Impact concret dans les quartiers

Au marché Katako, les vendeurs de cartes mémoire préparent déjà des playlists bilingues (haoussa‑français) avec les bandes‑annonces récupérées légalement sur le site du festival. « Les enfants veulent tout voir », explique Aïchatou, coiffeuse à Karadjé : « Ils répètent les répliques de Le Mystère de Waza comme s’ils y étaient ». À Birni‑N’Gaouré, un instituteur a transformé son cours d’arts plastiques en atelier storyboard : les élèves dessinent la scène d’ouverture de The Legend of the Vagabond Queen, replaçant l’action dans leur commune.

Au‑delà de l’écran

Sous la salle principale, un panel financé par des producteurs sénégalais a exposé un problème récurrent : manque de salles climatisées et coupures d’électricité qui freinent la distribution en Afrique de l’Ouest. Les suggestions fusent : projecteurs LED basse consommation, batteries solaires, mutualisation des frais de douane pour le matériel. Le ton reste pratique, loin des discours grandiloquents. « Un film ne sert à rien s’il reste dans un disque dur », tranche une productrice burkinabè, aussitôt applaudie.

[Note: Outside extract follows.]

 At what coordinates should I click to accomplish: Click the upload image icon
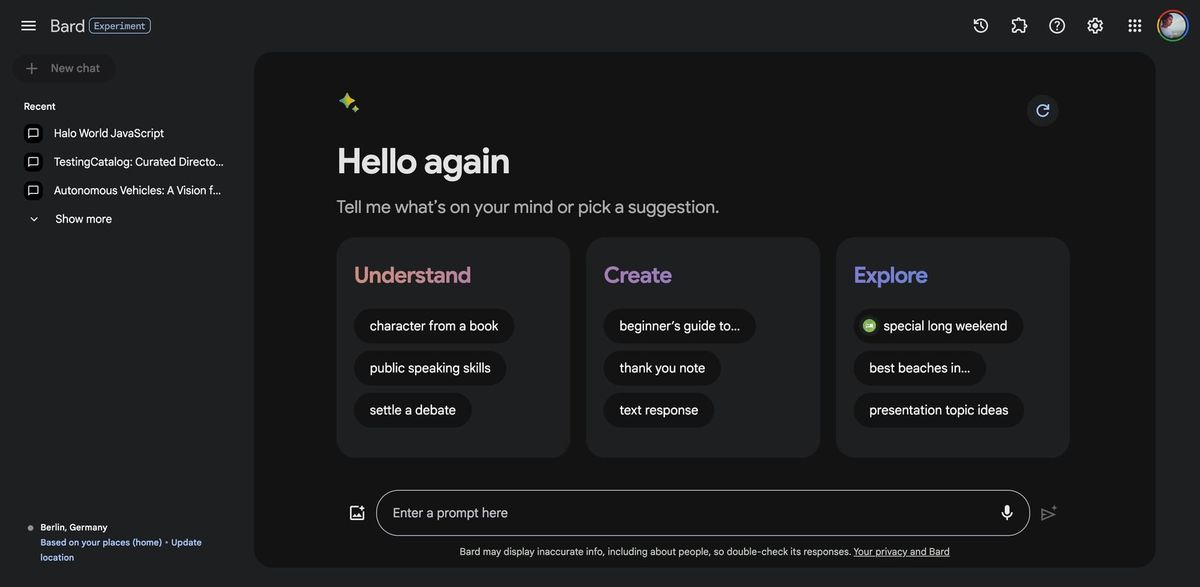[357, 513]
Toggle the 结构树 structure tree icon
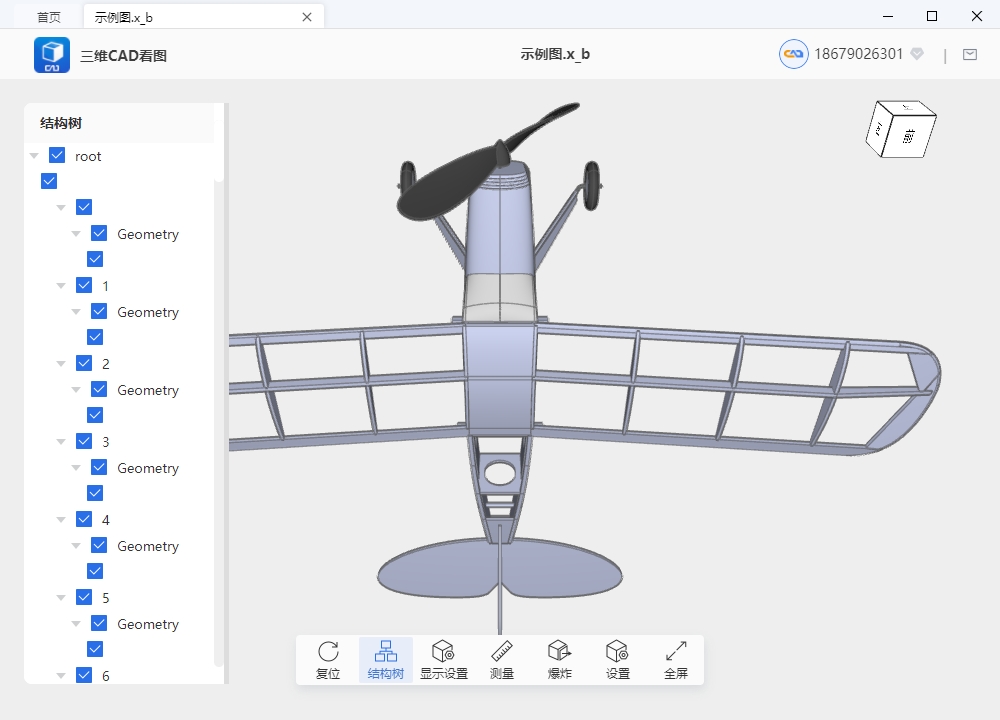This screenshot has height=720, width=1000. pos(385,660)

Des vies, des voix, des images

  • Les habitants en parlent :
    • « Ça prouve qu’on peut raconter notre vie sans attendre l’aval de qui que ce soit », estime Mariama, couturière de Saguia.
    • « Les petits veulent devenir animateurs 3D depuis qu’ils ont vu le teaser de Le Mystère de Waza », constate Aboubacar, instituteur.
  • L’accès élargi à la culture se confirme :
    • Des kiosques de quartier hébergeront des projections gratuites le soir, alimentées par un projecteur portable et un drap blanc tendu entre deux stands.
    • Les centres de santé de Maradi diffuseront un court‑métrage sur la prévention du paludisme pendant les séances de vaccination, avec l’accord du ministère de la Santé.

Et ensuite ?

Le festival se poursuit jusqu’à dimanche avec, pour la première fois, une séance NollyKids dédiée aux 7‑15 ans et un brunch Afrobeat où le mil et le gingembre, apportés par une coopérative de femmes du Plateau nigérien, côtoient le bissap glacé. Pendant ce temps, la conversation numérique se poursuit entre Paris et Niamey : partages de répliques, de petits extraits, de stickers inspirés des films. Comme l’a lancé la réalisatrice Sarah Kwaji en quittant la salle : « On ne mesure pas un continent en kilomètres ; on le mesure en histoires bien racontées ». Hier soir, le public lui a répondu par deux longues minutes d’applaudissements – preuve qu’entre la Seine et le fleuve Niger, l’essentiel passe encore par la chaleur d’un bon récit.